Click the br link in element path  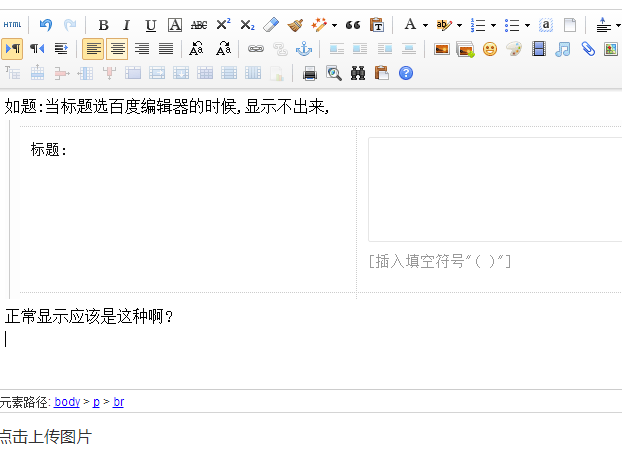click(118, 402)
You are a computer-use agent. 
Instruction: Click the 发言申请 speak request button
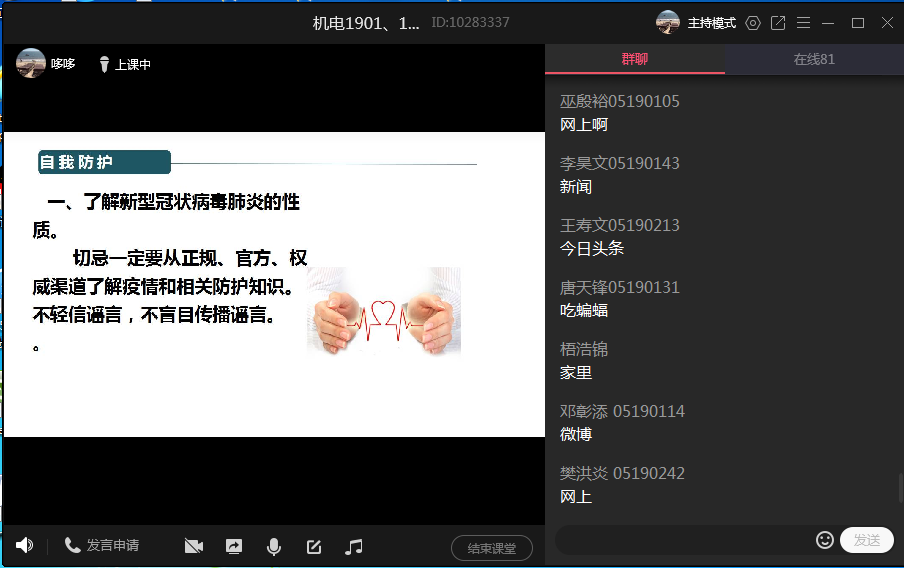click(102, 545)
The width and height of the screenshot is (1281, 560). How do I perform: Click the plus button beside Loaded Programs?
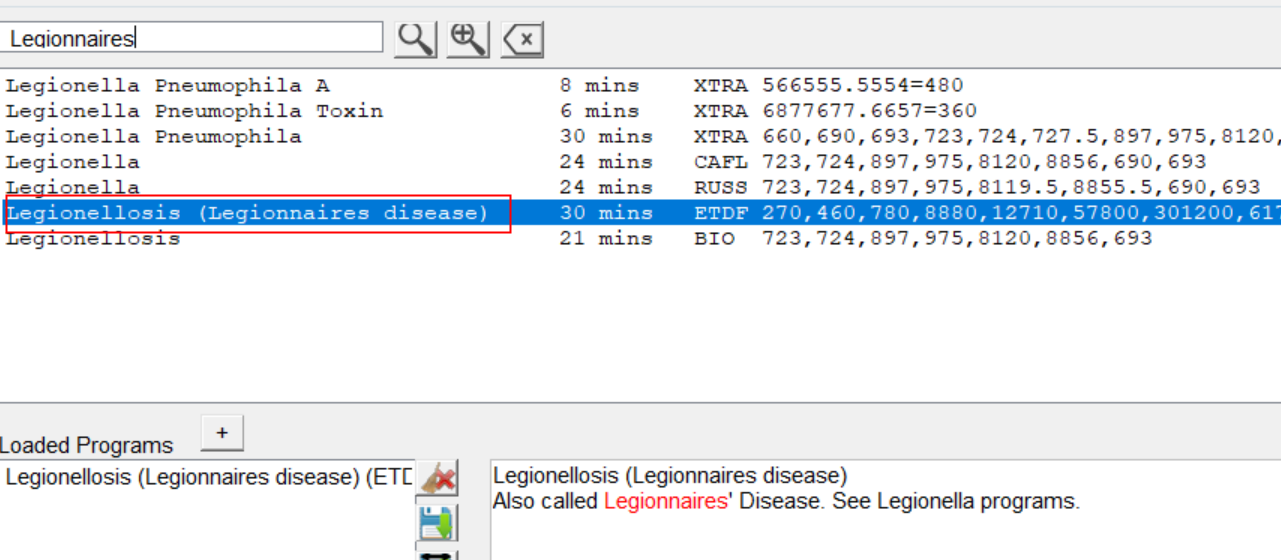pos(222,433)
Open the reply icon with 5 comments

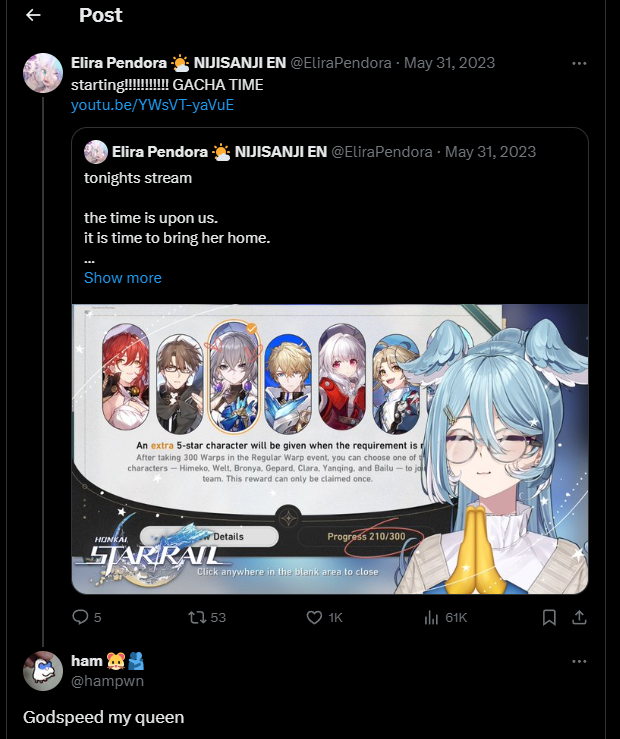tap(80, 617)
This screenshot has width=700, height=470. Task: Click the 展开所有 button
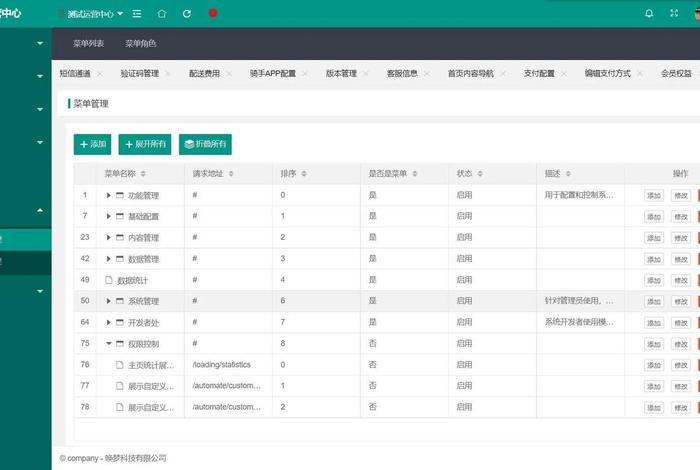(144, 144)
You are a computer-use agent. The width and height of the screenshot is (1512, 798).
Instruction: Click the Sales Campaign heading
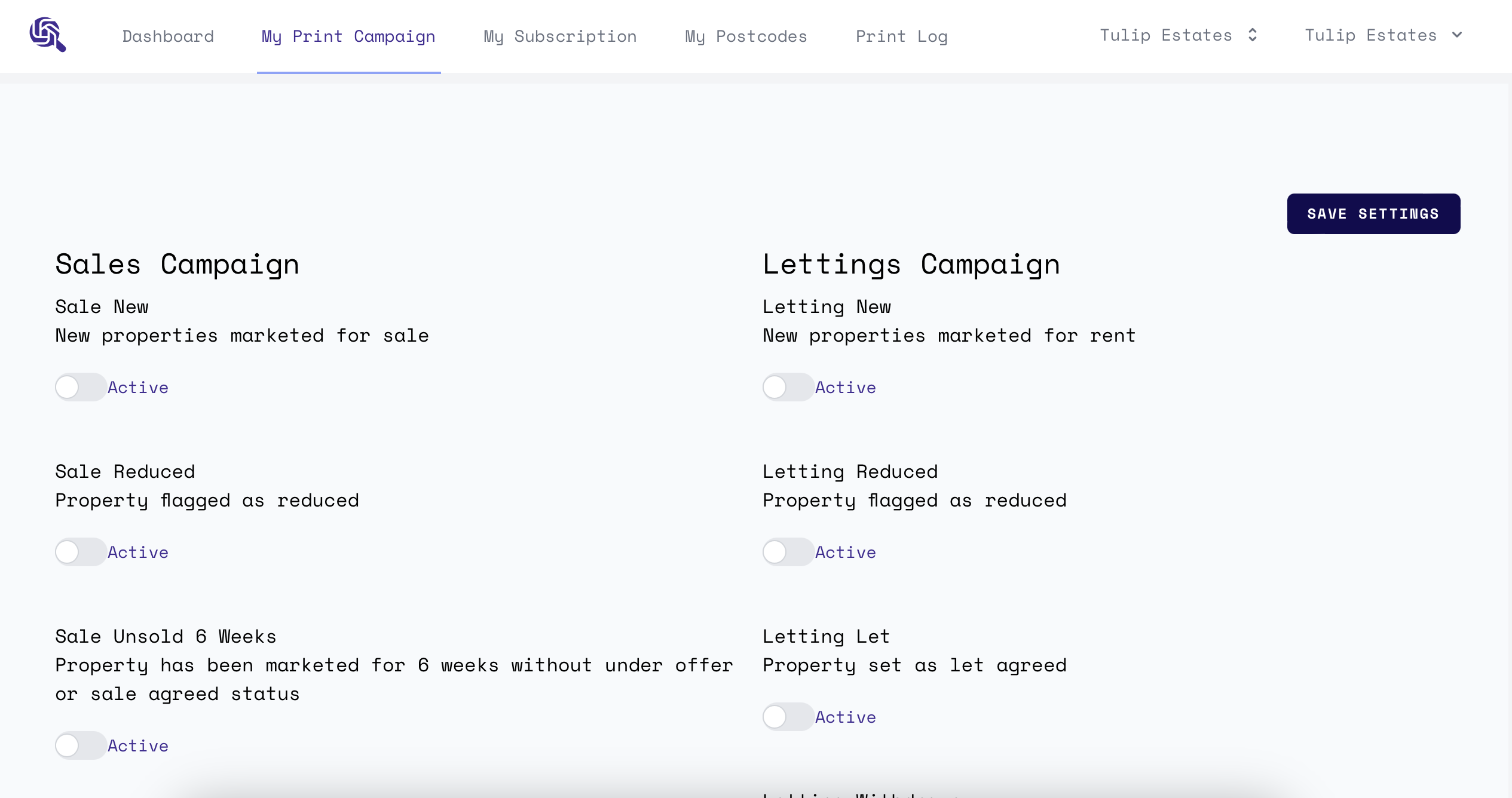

........

> [WHAT NEEDS TO BE DONE]
Each line from the one with "You are a computer-use agent. The" to the end of the material needs to be output word for word, with no picture included.

> [ANSWER BELOW]
You are a computer-use agent. The width and height of the screenshot is (1512, 798).
Instruction: Click the Sales Campaign heading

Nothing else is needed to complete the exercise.